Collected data
--------------------------------------------------

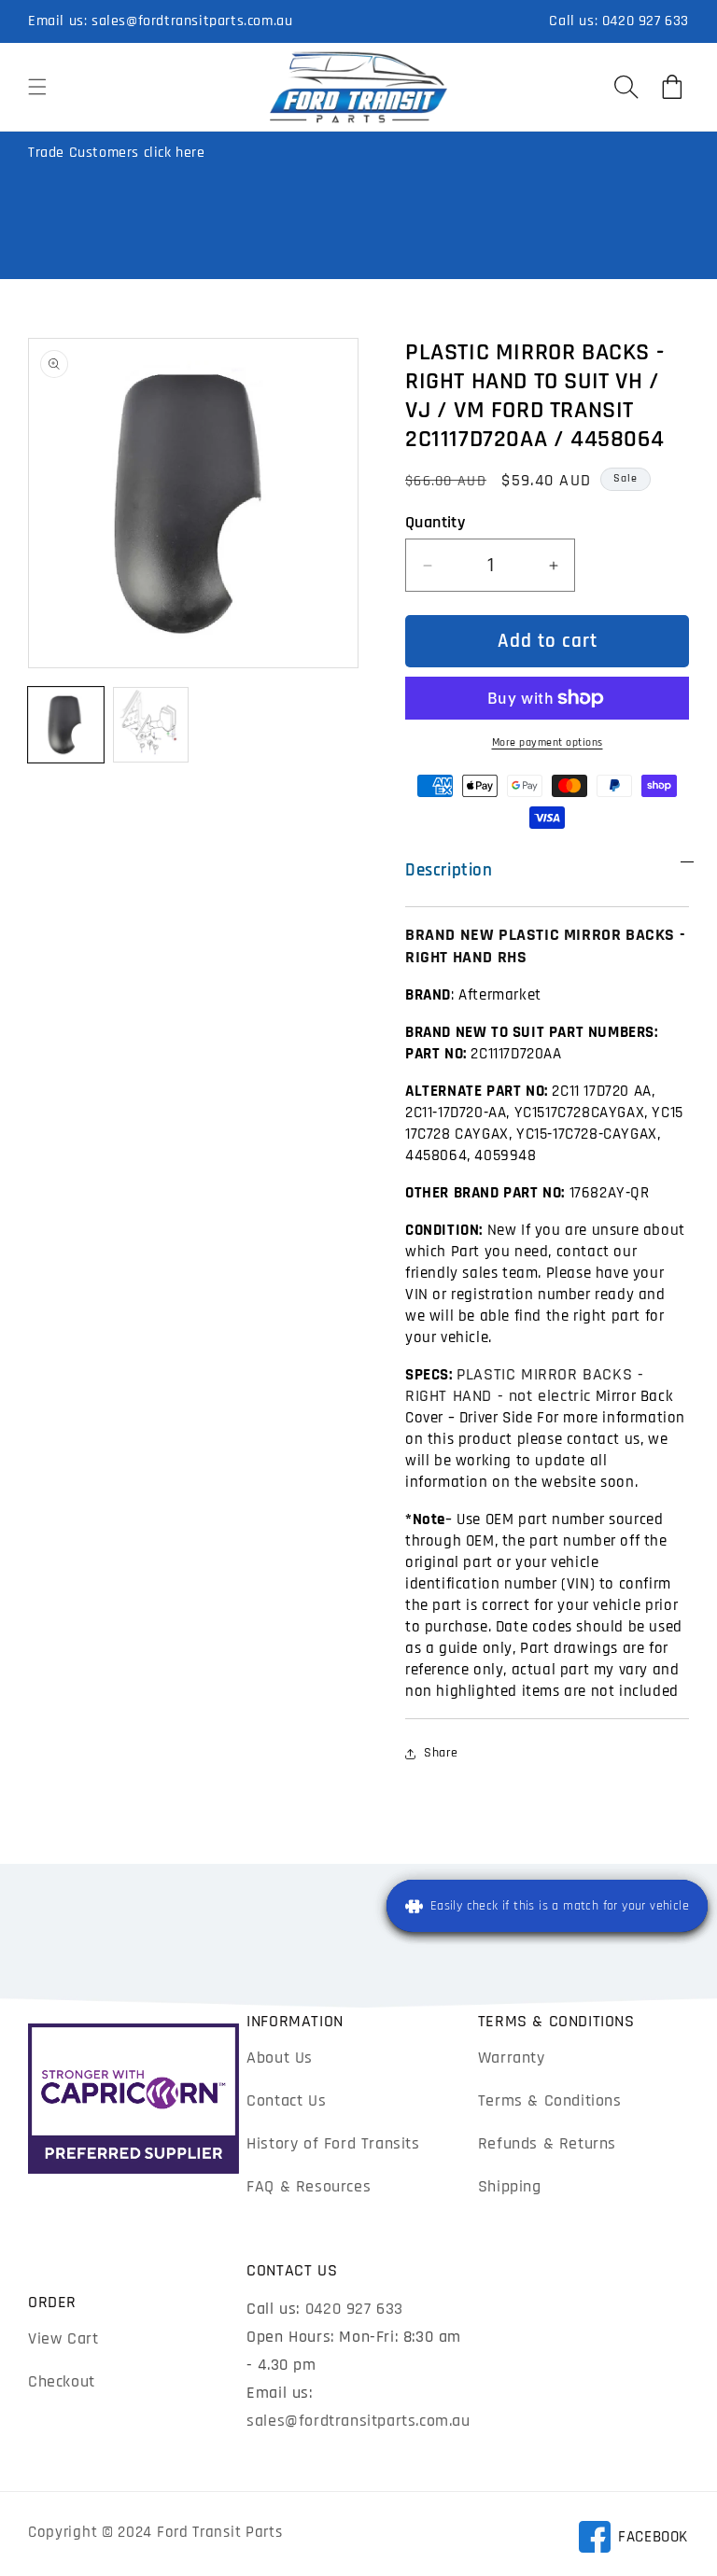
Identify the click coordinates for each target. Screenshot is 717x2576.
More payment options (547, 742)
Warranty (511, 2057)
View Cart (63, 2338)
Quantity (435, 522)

--------------------------------------------------

Exact copy, no pictures: reproduce every record above.

Answer space>
Identify the click coordinates for each target. Screenshot is 717x2576.
More payment options (547, 742)
Warranty (511, 2057)
View Cart (63, 2338)
Quantity (435, 522)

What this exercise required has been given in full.